WHAT YOU NEED TO DO. Reproduce each record below exactly as written.

RECORDS FOR THIS TASK.
-----

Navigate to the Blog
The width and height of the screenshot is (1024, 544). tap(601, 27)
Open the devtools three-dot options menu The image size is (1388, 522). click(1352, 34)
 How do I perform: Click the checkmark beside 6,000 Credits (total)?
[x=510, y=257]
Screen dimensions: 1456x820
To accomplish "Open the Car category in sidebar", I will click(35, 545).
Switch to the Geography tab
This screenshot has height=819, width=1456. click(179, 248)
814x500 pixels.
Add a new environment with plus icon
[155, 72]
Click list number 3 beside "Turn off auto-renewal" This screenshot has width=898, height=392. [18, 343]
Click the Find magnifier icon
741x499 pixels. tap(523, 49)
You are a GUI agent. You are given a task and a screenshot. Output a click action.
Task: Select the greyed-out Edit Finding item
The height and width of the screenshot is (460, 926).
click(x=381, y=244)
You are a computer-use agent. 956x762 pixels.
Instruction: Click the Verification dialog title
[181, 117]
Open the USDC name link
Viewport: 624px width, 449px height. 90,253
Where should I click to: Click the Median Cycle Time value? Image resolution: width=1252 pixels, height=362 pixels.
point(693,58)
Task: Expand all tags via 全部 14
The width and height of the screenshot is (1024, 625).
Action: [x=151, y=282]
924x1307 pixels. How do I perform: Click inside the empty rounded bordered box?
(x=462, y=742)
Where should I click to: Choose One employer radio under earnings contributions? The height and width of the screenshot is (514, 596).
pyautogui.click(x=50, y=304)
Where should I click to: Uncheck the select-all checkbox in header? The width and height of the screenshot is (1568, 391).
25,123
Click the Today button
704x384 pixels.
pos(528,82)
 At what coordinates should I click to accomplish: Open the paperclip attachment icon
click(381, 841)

-----

RESPONSE FOR THIS EXERCISE.
Navigate to the Blog
The width and height of the screenshot is (1024, 544). tap(601, 27)
Open the devtools three-dot options menu The image size is (1388, 522). click(1352, 34)
 How do I perform: Click the checkmark beside 6,000 Credits (total)?
[x=510, y=257]
Screen dimensions: 1456x820
To accomplish "Open the Car category in sidebar", I will click(35, 545).
Switch to the Geography tab
This screenshot has height=819, width=1456. click(179, 248)
814x500 pixels.
Add a new environment with plus icon
[155, 72]
Click list number 3 beside "Turn off auto-renewal" This screenshot has width=898, height=392. [18, 343]
Click the Find magnifier icon
741x499 pixels. tap(523, 49)
You are a GUI agent. You are given a task and a screenshot. Output a click action.
Task: Select the greyed-out Edit Finding item
The height and width of the screenshot is (460, 926).
click(x=381, y=244)
You are a computer-use agent. 956x762 pixels.
Instruction: Click the Verification dialog title
[181, 117]
Open the USDC name link
Viewport: 624px width, 449px height. 90,253
Where should I click to: Click the Median Cycle Time value? Image resolution: width=1252 pixels, height=362 pixels.
point(693,58)
Task: Expand all tags via 全部 14
The width and height of the screenshot is (1024, 625).
Action: [x=151, y=282]
924x1307 pixels. How do I perform: Click inside the empty rounded bordered box?
(x=462, y=742)
Where should I click to: Choose One employer radio under earnings contributions? The height and width of the screenshot is (514, 596).
pyautogui.click(x=50, y=304)
Where should I click to: Uncheck the select-all checkbox in header? The width and height of the screenshot is (1568, 391).
25,123
Click the Today button
704x384 pixels.
pos(528,82)
 At what coordinates should I click to accomplish: Open the paperclip attachment icon
click(381, 841)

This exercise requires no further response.